[Date Prev][Date Next]   [Thread Prev][Thread Next]   [Thread Index] [Date Index] [Author Index]

Re: ose 3 installation issue



Hi Brenton,

Thanks you sooo much for your help and clarifying things :) Good news is I am able to deploy it now with one master and two nodes successfully, cleaned up the environment as you said and tried again , there was some certificate issue only.

I can see all three nodes are running and in ready states by doing: "oc get nodes"

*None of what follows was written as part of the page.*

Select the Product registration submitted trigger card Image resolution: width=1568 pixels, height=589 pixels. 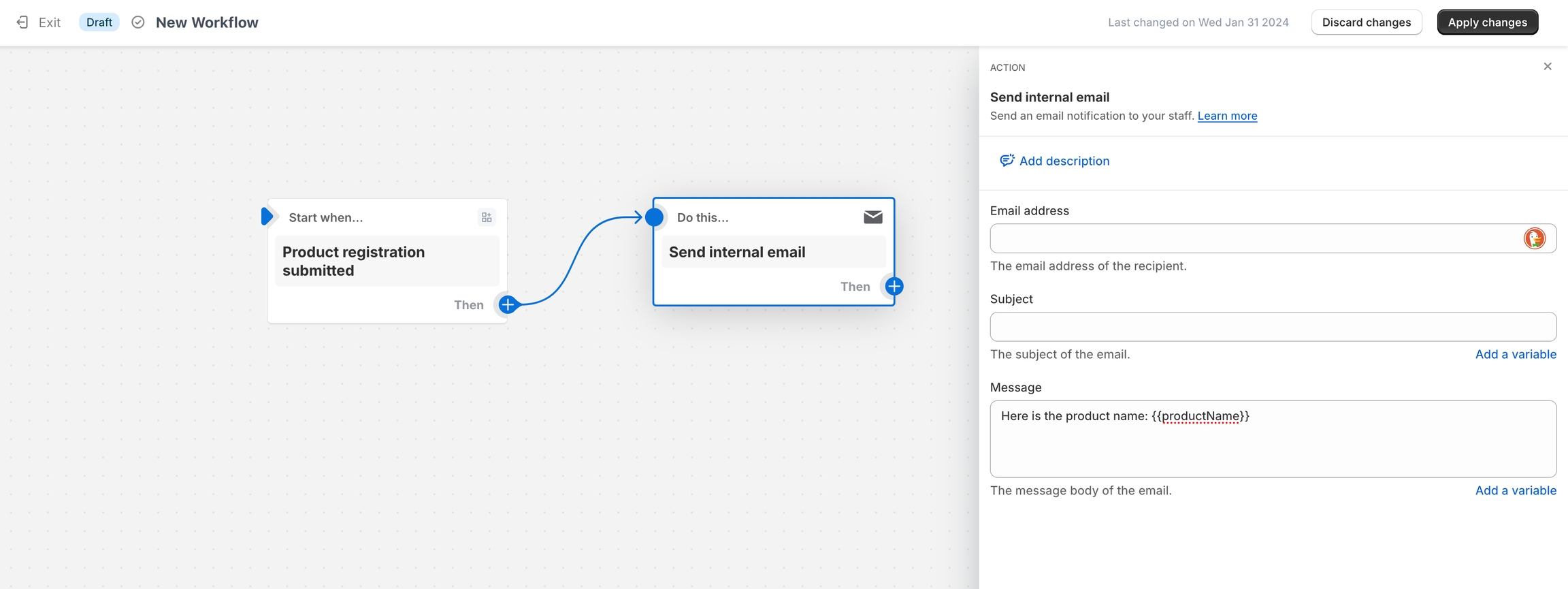[x=387, y=261]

Though hitting one other issue, when I try to deploy docker registry using command below, it  doesn't get deployed:

oadm registry --config=/etc/openshift/master/admin.kubeconfig \
    --credentials=/etc/openshift/master/openshift-registry.kubeconfig \
    --images='registry.access.redhat.com/openshift3/ose-${component}:${version}'


In pod logs it show: 


F1003 02:56:56.522753       1 deployer.go:64] couldn't get deployment default/docker-registry-1: Get https://ip-.- -1.compute.internal:8443/api/v1/namespaces/default/replicationcontrollers/docker-registry-1: dial tcp: lookup ip-.- -1.compute.internal: no such host


and when I try to curl the URL shown in docker pod logs it gives:


curl -L https://ip-.- -1.compute.internal:8443/api/v1/namespaces/default/replicationcontrollers/docker-registry-1 --insecure

{

  "kind": "Status",

  "apiVersion": "v1",

  "metadata": {},

  "status": "Failure",

  "message": "User \"system:anonymous\" cannot get replicationcontrollers in project \"default\"",

  "reason": "Forbidden",

  "details": {

    "name": "docker-registry-1",

    "kind": "replicationcontrollers"

  },

  "code": 403



Any pointers, do i need to login and create project first ??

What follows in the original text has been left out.